Argentina’s vineyards can’t bottle wines due to glass shortage

Argentina’s famed vineyards are struggling to find wine bottles amid a global shortage of glass, in the latest example of supply backlogs hitting local production.

Argentina’s famed vineyards are struggling to find wine bottles amid a global shortage of glass, in the latest example of supply backlogs hitting local production.

The shortages are being exacerbated by a fire at a facility belonging to one of the few glass producers in the South American nation. Winemakers now say jobs and profits are at risk if they don’t bottle their products on time, while local politicians warn prices will go up for consumers. 

“We’ve never lived through a shortage like this,” says Mariana Onofri, whose namesake wine company is short about 6,000 bottles of the 30,000 it needs each year for its organic wines. “At a minimum, my operations are affected for at least six more months, because I won’t be able to finish bottling.”

The shortage of glass and its raw materials comes as winemakers struggle to keep up with the pandemic-fueled surge in alcohol consumption.
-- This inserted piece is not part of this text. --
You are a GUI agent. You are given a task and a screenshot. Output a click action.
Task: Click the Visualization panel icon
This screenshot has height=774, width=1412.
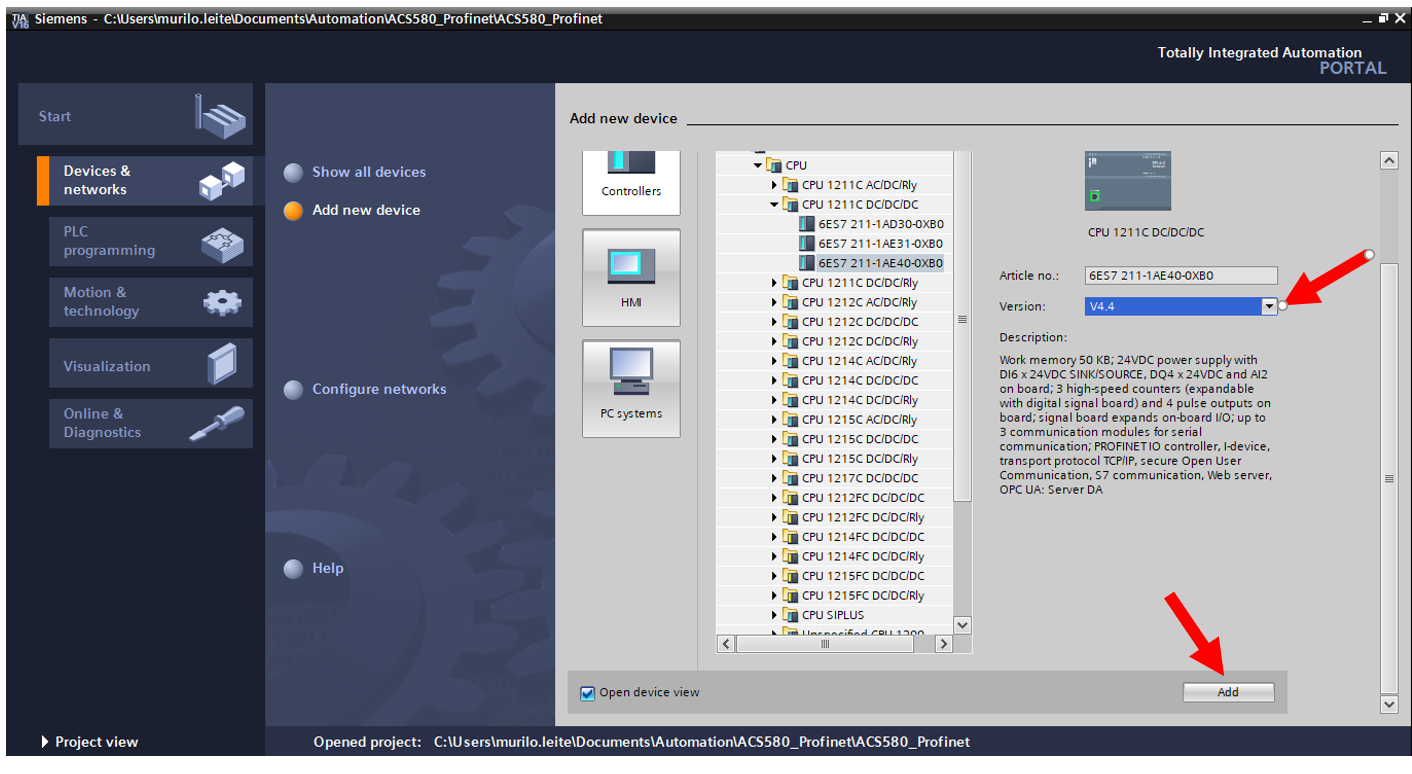221,364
Over half a million jobs in Argentina are directly or indirectly linked to the wine industry, according to the industry’s main chamber, Bodegas de Argentina. 

Wine exports from Argentina have also surged as a result of the glass shortfall, with increasingly more product shipped in containers to be bottled abroad.
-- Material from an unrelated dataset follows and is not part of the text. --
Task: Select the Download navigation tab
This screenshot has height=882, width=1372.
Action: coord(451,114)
On September 19, a bottling facility in Mendoza, the province on the Andes mountains where most of the Argentine wine is produced, caught on fire, dwindling supply further. Winemakers had already faced scarcities for years since there’s only three bottling factories in Argentina, and they struggle to quickly ramp up production with demand. 

The provincial government is asking national authorities to remove tariffs on imported bottles, warning that not scrapping them will accelerate inflation in the industry.

“It’s hard not to raise prices because when we import the costs will be enormous,” says Alejandro Vigil, head winemaker at Catena Zapata, one of the country’s most successful vineyards. Across the Argentine wine industry, “we already had a supply problem and the factory fire aggravated the situation.”